Esta postal es de 1971 y Los conjurados, el libro que le dedica a María Kodama, de 1985. Pasaron 14 años. En la primera página le hace una de las más magníficas declaraciones de amor: “De usted es este libro, María Kodama. ¿Será preciso que le diga que esta inscripción comprende los crepúsculos, los ciervos de Nara, la noche que está sola y las populosas mañanas, las islas compartidas, los mares, los desiertos y los jardines, lo que pierde el olvido y lo que la memoria transforma, la alta voz del muecín, la muerte de Hawkwood, los libros y las láminas? Sólo podemos dar lo que ya hemos dado. Sólo podemos dar lo que ya es del otro. En este libro están todas las cosas que siempre fueron suyas…”

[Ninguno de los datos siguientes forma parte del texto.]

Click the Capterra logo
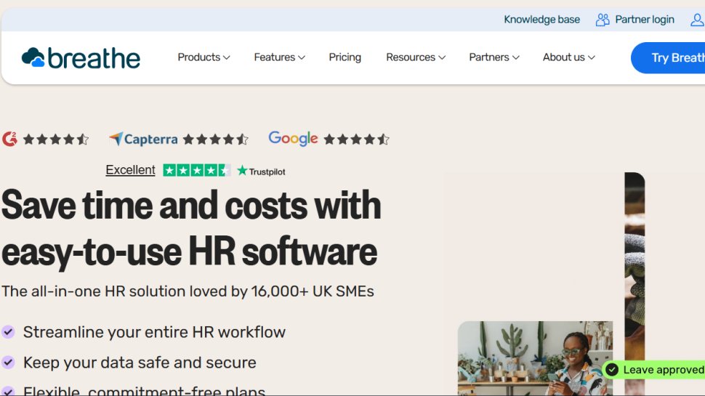point(142,139)
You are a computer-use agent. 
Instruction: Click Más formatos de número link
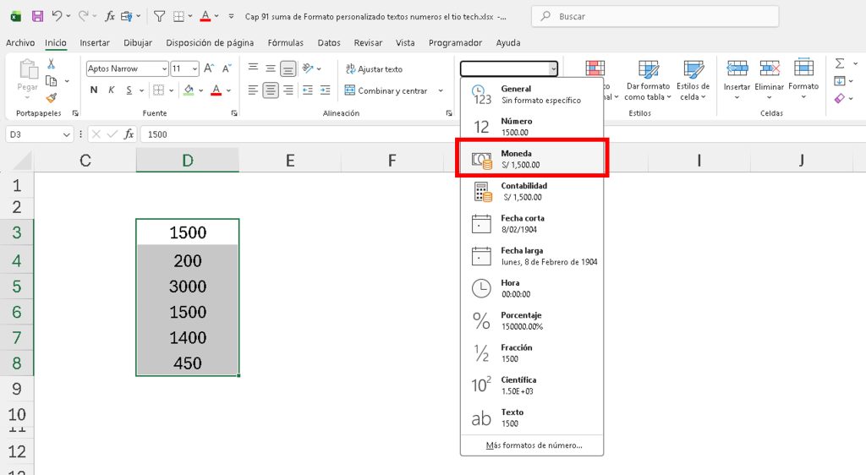tap(534, 445)
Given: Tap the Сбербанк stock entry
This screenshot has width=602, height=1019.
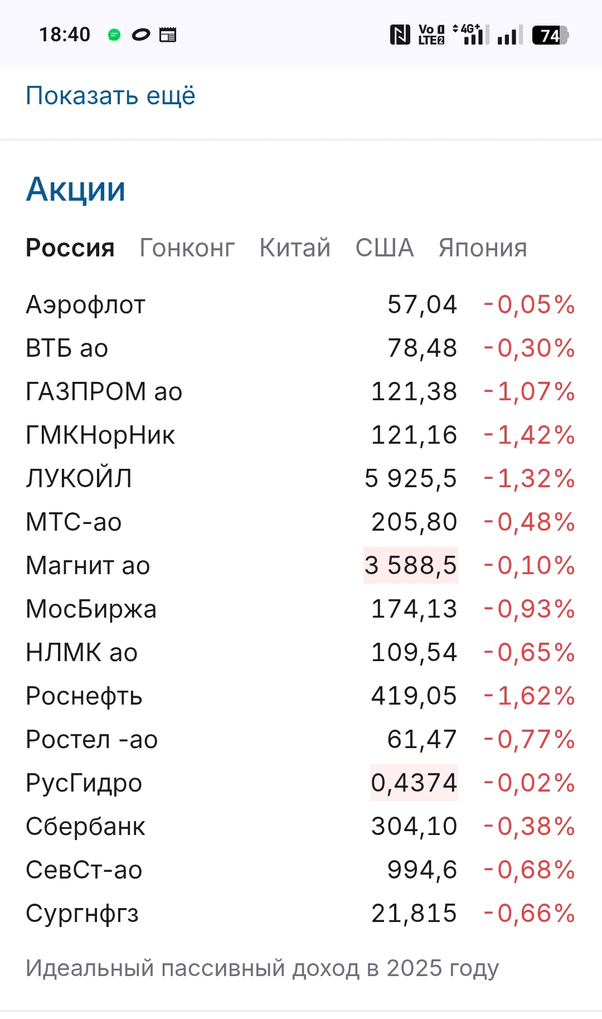Looking at the screenshot, I should pos(85,827).
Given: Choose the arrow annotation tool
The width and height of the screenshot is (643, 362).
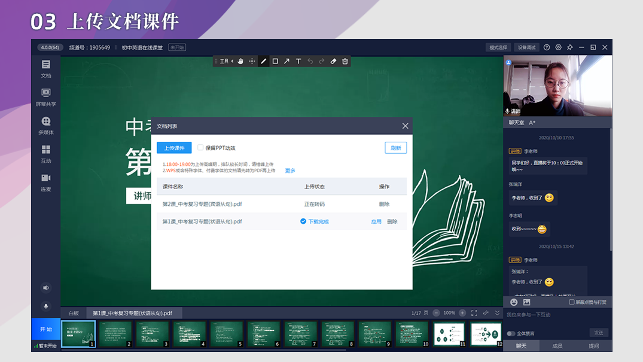Looking at the screenshot, I should pyautogui.click(x=287, y=61).
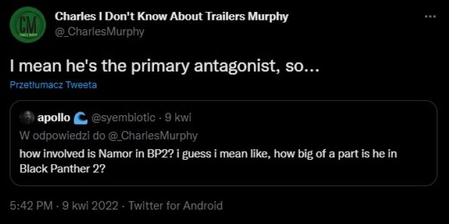Click the 'apollo' display name
The height and width of the screenshot is (224, 449).
(x=54, y=118)
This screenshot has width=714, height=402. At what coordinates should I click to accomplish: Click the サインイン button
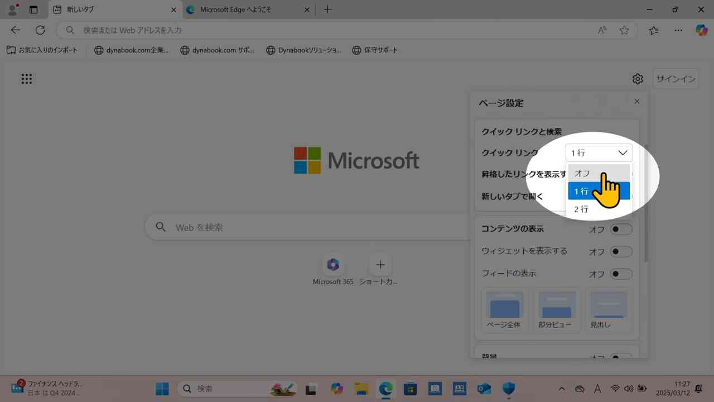(x=675, y=78)
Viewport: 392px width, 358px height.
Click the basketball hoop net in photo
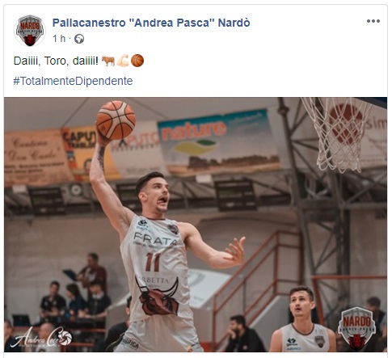click(339, 135)
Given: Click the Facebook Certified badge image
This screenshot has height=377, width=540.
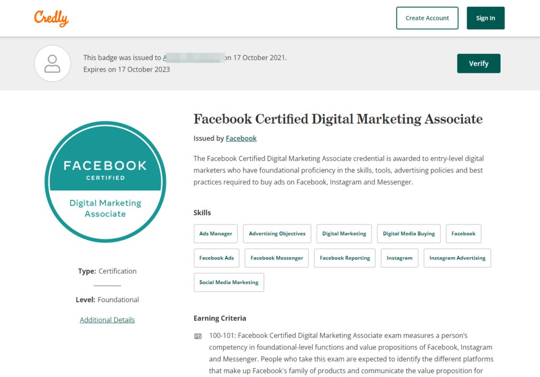Looking at the screenshot, I should coord(105,182).
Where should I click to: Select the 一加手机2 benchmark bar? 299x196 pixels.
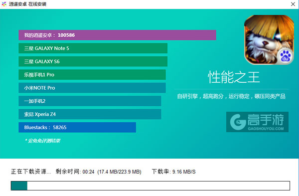(90, 101)
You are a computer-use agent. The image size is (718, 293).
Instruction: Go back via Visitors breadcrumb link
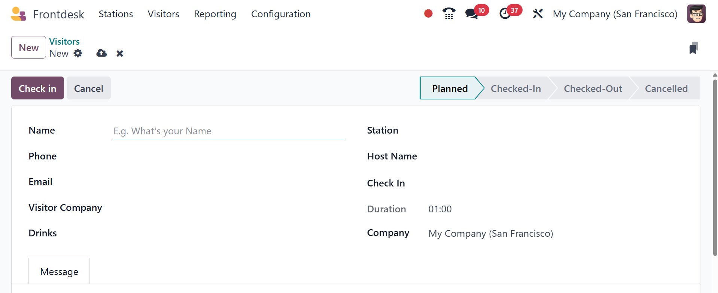coord(64,42)
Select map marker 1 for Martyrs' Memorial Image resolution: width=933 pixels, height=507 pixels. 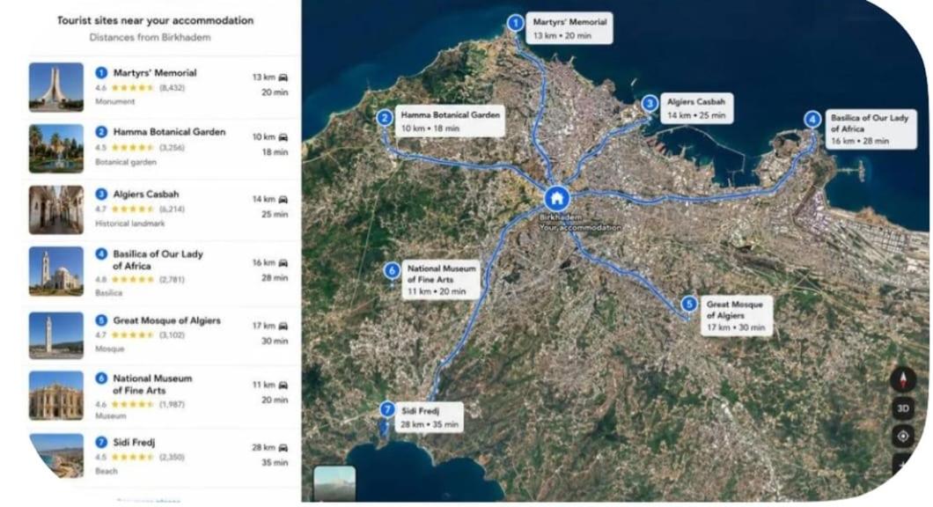pyautogui.click(x=515, y=23)
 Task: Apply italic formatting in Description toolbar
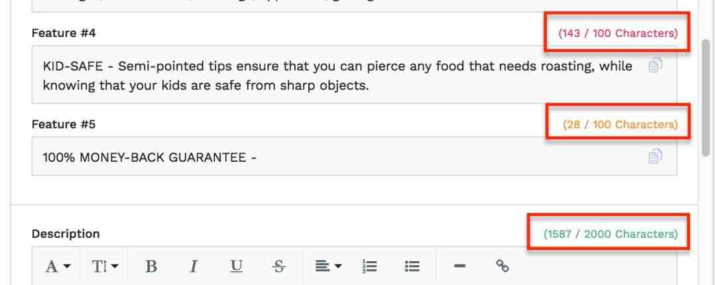[194, 266]
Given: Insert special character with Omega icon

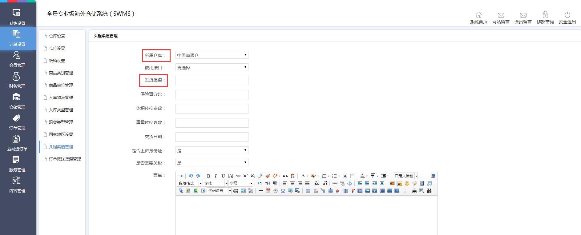Looking at the screenshot, I should 283,191.
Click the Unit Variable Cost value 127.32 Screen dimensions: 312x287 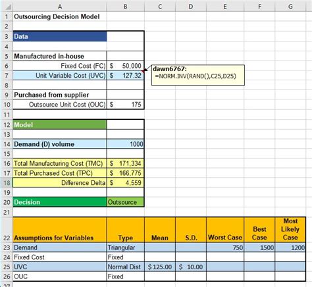(126, 76)
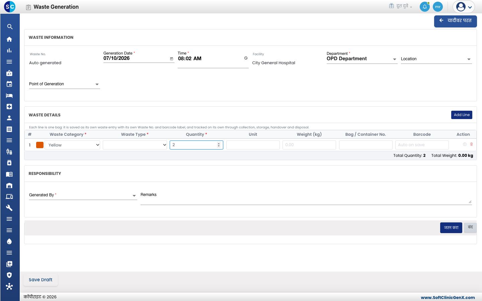
Task: Open the sidebar search icon
Action: (10, 27)
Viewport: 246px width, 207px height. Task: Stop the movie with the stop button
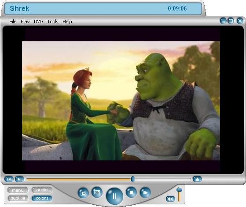click(x=131, y=192)
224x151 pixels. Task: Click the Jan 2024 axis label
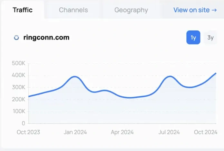coord(75,132)
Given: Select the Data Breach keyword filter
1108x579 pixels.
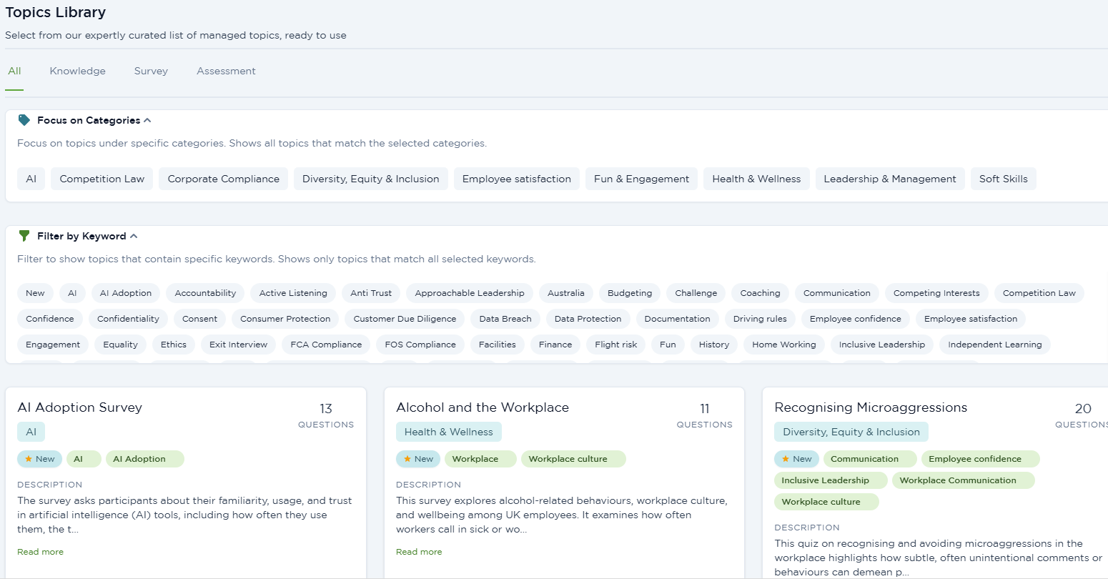Looking at the screenshot, I should (505, 319).
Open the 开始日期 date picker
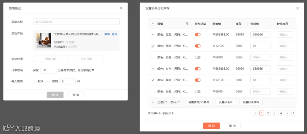307x134 pixels. 50,59
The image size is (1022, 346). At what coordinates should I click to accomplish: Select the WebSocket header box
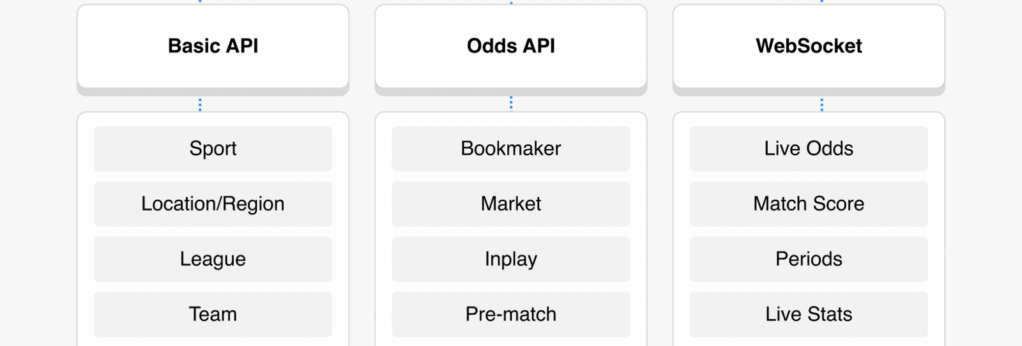coord(809,47)
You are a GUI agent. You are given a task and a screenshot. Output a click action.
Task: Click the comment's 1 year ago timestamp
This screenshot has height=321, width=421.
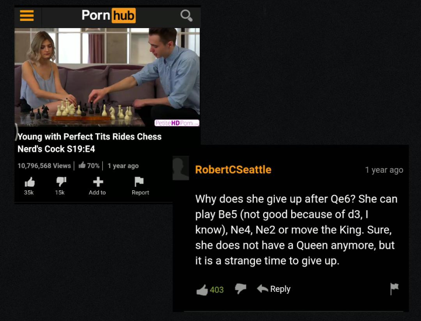[x=384, y=170]
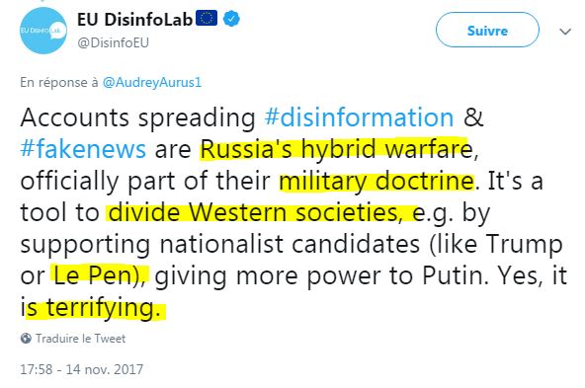Click the EU flag emoji beside the name

pyautogui.click(x=207, y=18)
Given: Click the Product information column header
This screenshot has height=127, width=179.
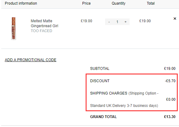Looking at the screenshot, I should pos(21,3).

Esta dedicatoria expresa con gran belleza y sobriedad esa magia que ocurre cuando dos seres entran en comunión e intercambian dones, momentos, palabras. Ingresan en ese tiempo sin tiempo que los griegos llamaban el kayros, el tiempo de Dios. Por eso, aquello que se da una vez se sigue dando eternamente, aunque el kronos, el tiempo lineal y perecedero de los humanos no pueda comprenderlo. Borges, el agnóstico místico, como lo definió el cardenal Ginafranco Ravassi, porque tantos de sus cuentos y poemas expresan el misterio, lo eterno y la divinidad, lo comprendió.